* Prompt: Echo each line of the entries below word for word, leaving out the pictures.

Entries contained in a dataset
------------------------------------------------------------
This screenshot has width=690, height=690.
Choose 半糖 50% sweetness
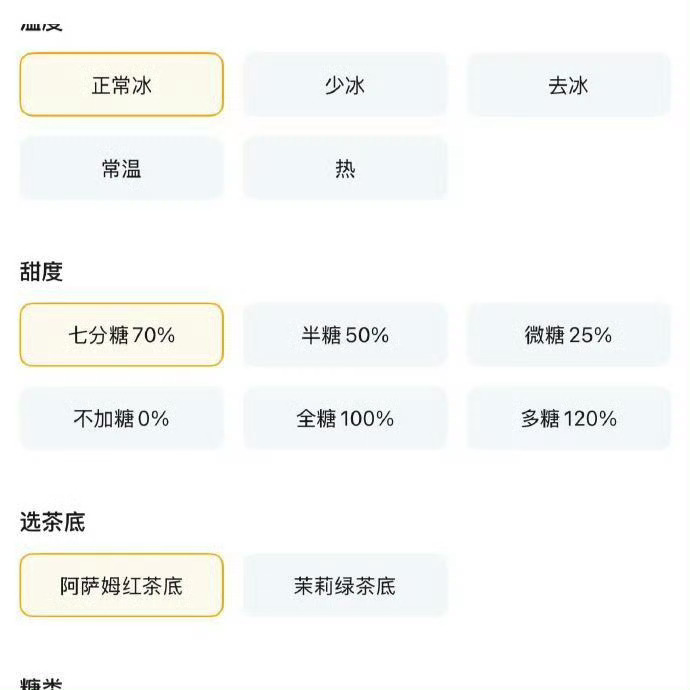(345, 334)
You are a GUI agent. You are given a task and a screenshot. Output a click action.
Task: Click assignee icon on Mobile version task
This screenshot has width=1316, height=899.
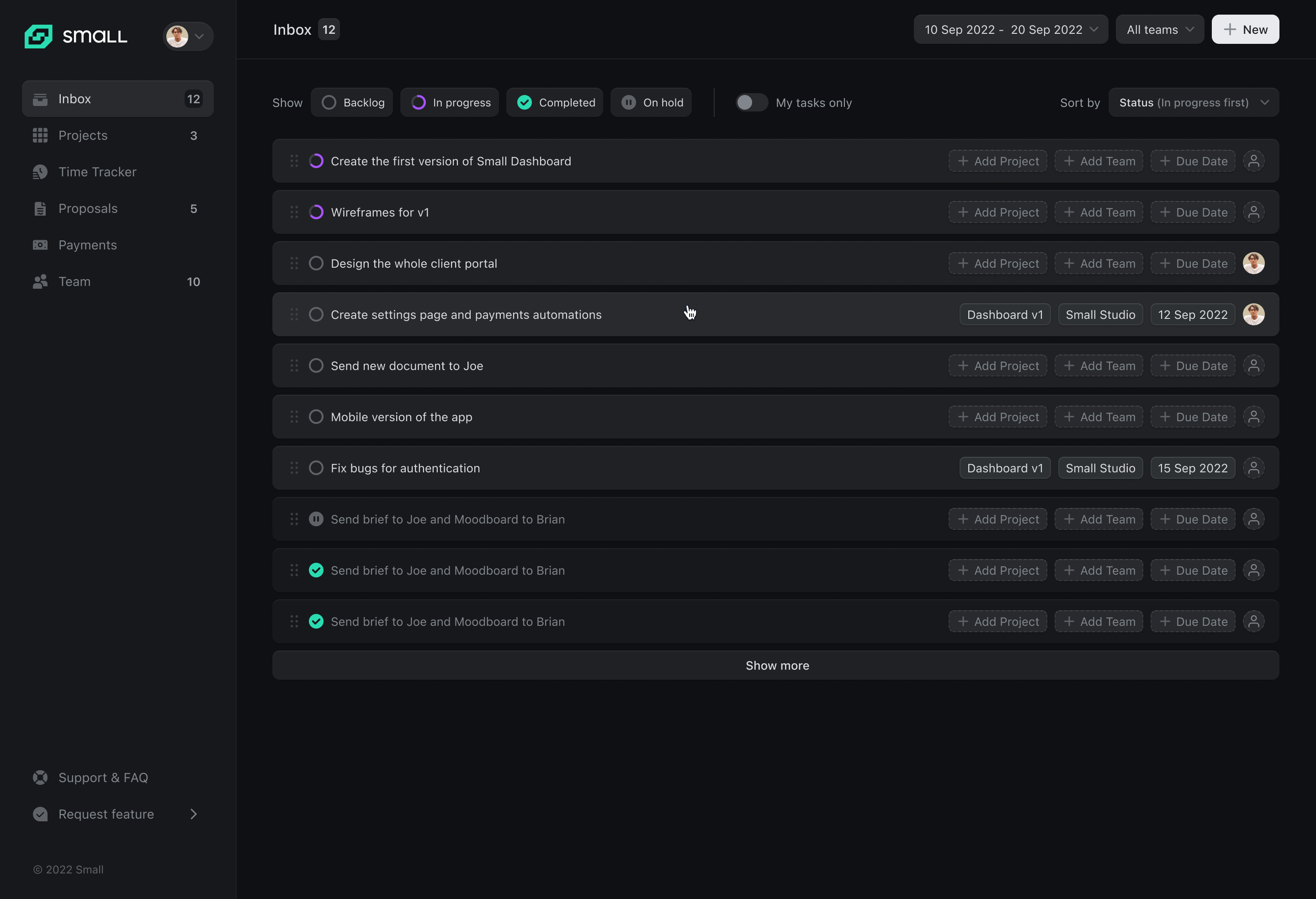click(1253, 417)
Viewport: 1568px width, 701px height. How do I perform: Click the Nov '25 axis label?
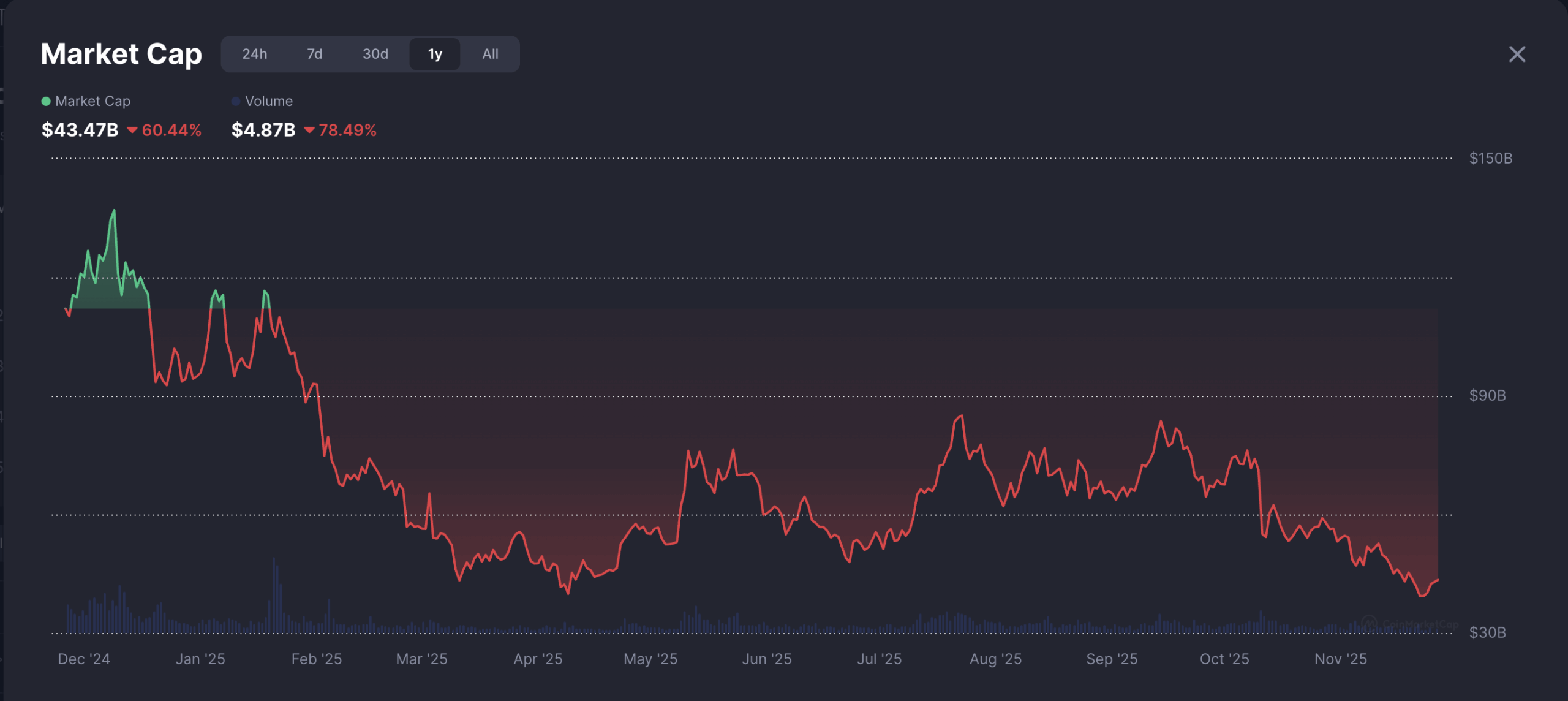coord(1340,659)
------------------------------------------------------------
* Finished answer:
This screenshot has width=690, height=690.
Choose 半糖 50% sweetness
(345, 334)
You are a GUI agent. You are given a task and a screenshot. Output a click action.
Task: Click assignee icon on Mobile version task
This screenshot has width=1316, height=899.
click(1253, 417)
Viewport: 1568px width, 701px height. How do I perform: Click the Nov '25 axis label?
coord(1340,659)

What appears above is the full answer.